Gold prices slipped in Asian trading on Thursday, easing after two days of gains as investors reduced expectations for a December interest rate cut by the Federal Reserve. The metal also faced pressure from a rebound in global equity markets, driven by strong earnings from Nvidia Corp.
Attention shifted toward the upcoming U.S. nonfarm payrolls report, which is expected to provide fresh insight into the state of the labor market.
Concerns over rising fiscal spending in major economies offered some support to gold. Japanese government bond yields continued to climb, while a growing diplomatic dispute between China and Japan also added to safe-haven demand.
Spot gold fell 0.2% to $4,070.27 per ounce, while December gold futures declined 0.3% to $4,069.09 per ounce by 00:15 ET (05:15 GMT).
Gold Rally Pauses as Rate Cut Bets Decline
Gold’s recent rally stalled after the metal gained more than 1% over the previous two sessions. Confidence in a December rate cut weakened further on Wednesday, following the release of minutes from the Fed’s October meeting. The minutes showed policymakers were increasingly divided over whether additional cuts were appropriate.
Market pricing now reflects just a 21.5% chance of a 25-basis-point cut at the December 10–11 meeting—down sharply from 42.4% only a day earlier, according to the CME FedWatch tool.
The Fed faces limited visibility ahead of the meeting due to delays in economic data caused by the prolonged government shutdown. This lack of clarity makes a cautious pause more likely.
Higher U.S. interest rates tend to weigh on gold, which offers no yield.
Other precious metals recovered on Thursday after losses in the prior session. Spot platinum rose 0.8% to $1,560.13 per ounce, while spot silver held steady at $51.3415 per ounce.
All Eyes on U.S. Payrolls Data
Markets are now awaiting the release of the long-delayed U.S. nonfarm payrolls data for September.
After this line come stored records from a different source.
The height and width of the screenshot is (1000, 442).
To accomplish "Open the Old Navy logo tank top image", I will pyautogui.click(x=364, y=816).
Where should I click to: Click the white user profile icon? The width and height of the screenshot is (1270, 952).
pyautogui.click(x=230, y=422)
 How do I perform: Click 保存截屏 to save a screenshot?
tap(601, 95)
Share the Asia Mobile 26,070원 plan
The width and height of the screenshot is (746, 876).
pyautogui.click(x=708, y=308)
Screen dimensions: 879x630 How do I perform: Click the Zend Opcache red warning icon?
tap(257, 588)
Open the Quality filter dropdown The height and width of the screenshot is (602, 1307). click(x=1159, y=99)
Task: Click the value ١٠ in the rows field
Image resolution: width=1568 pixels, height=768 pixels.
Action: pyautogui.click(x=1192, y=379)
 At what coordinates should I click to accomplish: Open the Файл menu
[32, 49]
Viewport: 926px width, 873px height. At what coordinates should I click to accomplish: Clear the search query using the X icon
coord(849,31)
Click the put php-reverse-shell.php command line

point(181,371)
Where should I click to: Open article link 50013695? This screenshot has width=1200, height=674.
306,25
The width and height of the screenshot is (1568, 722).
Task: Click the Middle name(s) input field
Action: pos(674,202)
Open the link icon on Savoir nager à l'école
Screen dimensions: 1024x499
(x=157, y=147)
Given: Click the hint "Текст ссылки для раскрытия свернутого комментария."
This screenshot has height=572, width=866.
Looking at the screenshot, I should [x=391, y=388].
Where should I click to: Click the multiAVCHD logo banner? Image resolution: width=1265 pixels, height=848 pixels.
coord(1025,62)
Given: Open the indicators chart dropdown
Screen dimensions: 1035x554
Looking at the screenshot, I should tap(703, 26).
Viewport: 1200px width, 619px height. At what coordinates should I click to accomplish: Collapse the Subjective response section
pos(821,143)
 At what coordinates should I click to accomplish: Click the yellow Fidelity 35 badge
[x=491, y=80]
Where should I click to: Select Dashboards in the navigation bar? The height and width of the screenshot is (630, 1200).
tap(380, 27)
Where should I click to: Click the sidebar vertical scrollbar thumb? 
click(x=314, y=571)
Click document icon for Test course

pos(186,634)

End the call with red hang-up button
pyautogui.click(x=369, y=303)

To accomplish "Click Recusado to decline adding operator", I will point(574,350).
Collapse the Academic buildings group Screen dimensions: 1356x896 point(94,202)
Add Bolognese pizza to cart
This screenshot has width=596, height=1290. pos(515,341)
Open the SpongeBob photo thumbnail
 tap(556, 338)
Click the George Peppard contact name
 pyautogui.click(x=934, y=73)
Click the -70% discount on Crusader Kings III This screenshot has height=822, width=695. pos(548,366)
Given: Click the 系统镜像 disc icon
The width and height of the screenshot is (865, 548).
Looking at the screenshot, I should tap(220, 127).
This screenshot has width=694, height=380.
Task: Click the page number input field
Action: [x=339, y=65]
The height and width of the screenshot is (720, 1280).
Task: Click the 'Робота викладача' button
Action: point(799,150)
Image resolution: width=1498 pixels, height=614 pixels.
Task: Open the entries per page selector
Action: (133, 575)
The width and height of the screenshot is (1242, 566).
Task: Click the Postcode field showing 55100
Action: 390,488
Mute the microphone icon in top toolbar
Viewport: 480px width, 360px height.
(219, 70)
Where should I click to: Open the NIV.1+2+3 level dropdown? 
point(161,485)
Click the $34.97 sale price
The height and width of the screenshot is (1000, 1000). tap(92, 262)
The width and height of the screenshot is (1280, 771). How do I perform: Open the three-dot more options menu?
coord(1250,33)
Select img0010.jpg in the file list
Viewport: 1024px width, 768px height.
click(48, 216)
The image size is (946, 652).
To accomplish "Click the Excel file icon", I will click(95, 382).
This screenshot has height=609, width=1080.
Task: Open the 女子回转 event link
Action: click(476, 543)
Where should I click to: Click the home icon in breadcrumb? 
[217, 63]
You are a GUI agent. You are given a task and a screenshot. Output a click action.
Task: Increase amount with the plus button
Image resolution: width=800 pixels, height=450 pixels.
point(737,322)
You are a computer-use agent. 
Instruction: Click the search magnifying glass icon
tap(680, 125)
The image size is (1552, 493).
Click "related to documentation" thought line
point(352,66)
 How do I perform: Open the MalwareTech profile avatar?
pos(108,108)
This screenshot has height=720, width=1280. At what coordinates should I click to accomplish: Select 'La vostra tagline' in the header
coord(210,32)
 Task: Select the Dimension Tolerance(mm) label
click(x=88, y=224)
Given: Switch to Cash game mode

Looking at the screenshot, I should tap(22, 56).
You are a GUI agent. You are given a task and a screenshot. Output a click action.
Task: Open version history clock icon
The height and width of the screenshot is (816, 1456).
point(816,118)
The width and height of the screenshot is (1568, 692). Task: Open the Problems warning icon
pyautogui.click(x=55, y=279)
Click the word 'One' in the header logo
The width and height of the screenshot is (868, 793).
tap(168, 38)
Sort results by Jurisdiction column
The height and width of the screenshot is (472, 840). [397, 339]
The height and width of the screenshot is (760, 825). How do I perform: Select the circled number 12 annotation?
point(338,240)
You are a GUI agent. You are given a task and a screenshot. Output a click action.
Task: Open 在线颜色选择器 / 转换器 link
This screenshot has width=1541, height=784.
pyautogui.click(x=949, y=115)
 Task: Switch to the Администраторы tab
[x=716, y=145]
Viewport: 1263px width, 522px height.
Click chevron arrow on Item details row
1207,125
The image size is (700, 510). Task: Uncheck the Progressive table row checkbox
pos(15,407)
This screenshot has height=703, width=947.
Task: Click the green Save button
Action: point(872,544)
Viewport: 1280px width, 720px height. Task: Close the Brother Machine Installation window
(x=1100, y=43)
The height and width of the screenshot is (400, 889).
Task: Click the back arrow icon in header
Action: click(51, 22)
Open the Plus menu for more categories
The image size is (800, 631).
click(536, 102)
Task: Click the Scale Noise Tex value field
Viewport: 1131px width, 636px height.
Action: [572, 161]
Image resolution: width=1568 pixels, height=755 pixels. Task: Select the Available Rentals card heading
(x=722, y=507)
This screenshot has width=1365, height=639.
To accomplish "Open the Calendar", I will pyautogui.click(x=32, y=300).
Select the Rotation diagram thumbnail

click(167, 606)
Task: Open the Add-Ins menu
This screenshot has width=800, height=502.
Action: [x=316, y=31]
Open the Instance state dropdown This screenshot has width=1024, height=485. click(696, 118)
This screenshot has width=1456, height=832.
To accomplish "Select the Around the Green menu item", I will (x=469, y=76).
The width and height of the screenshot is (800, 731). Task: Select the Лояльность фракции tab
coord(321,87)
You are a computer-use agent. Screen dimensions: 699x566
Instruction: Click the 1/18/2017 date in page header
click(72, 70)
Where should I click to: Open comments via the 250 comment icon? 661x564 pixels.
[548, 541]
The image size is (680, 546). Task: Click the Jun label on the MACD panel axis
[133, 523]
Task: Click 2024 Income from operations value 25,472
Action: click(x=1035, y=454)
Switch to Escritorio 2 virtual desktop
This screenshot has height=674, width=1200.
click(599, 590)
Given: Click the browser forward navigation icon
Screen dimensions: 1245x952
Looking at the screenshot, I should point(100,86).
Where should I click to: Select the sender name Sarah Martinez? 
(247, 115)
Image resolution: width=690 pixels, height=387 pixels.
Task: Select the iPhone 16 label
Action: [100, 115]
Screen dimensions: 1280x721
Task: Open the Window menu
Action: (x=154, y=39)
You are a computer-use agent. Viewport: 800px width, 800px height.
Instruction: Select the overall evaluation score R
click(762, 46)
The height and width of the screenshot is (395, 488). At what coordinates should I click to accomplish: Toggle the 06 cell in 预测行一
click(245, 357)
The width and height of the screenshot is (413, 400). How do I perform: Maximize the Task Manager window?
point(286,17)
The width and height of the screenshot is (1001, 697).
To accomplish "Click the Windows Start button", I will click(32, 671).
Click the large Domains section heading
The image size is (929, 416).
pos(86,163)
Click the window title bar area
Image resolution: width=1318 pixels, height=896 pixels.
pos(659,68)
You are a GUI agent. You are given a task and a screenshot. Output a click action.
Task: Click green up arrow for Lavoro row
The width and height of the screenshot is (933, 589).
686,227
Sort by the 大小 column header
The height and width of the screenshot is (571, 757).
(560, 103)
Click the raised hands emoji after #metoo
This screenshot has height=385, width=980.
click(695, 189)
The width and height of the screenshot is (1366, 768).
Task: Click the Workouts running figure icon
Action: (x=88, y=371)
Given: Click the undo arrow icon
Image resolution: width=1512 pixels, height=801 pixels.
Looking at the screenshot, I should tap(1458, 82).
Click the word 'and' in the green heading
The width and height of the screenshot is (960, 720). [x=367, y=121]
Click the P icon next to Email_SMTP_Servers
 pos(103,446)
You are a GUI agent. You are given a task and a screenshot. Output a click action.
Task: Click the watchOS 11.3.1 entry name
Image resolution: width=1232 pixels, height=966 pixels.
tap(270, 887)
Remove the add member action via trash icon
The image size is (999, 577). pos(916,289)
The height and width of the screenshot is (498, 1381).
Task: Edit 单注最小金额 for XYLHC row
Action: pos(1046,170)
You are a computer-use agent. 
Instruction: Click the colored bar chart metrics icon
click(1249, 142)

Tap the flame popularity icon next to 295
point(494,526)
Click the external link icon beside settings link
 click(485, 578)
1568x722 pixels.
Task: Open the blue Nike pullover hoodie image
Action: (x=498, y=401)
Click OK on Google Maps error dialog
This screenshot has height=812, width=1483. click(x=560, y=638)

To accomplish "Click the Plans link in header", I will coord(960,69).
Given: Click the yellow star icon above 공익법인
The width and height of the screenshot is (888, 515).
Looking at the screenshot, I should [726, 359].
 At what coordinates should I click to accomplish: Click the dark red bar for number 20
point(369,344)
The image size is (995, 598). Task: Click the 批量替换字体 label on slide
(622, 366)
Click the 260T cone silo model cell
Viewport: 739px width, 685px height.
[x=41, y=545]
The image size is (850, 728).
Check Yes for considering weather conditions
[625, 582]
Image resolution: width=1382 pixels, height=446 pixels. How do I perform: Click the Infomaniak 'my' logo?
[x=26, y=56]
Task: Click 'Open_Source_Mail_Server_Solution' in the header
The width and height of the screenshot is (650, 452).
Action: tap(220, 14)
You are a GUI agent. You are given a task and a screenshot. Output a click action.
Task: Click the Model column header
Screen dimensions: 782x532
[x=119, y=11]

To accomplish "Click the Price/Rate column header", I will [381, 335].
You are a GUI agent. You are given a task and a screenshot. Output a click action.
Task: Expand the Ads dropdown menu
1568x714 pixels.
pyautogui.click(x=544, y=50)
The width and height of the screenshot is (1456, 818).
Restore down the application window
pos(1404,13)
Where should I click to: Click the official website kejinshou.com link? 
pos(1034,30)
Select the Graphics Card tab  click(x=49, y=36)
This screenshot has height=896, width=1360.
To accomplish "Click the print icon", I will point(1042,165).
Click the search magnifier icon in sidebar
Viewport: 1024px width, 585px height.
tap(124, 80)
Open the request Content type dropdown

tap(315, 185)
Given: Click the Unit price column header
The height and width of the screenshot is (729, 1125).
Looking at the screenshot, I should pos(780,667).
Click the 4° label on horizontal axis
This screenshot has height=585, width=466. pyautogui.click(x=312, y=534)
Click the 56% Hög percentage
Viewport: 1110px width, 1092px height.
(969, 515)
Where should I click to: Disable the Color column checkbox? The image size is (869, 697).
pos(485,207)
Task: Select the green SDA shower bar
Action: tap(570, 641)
Although the report is unlikely to influence the Fed’s December decision, it will still provide an important snapshot of labor-market conditions.
The release was postponed due to the government shutdown, and officials have indicated that October’s payrolls data may never be published.
Recent private-sector surveys and this week’s jobless claims data suggest the U.S. labor market is steadily weakening. This trend could eventually push the Fed toward a rate cut, as stabilizing employment remains one of its core mandates.
However, persistently high inflation is expected to limit how quickly or aggressively the Fed can ease policy.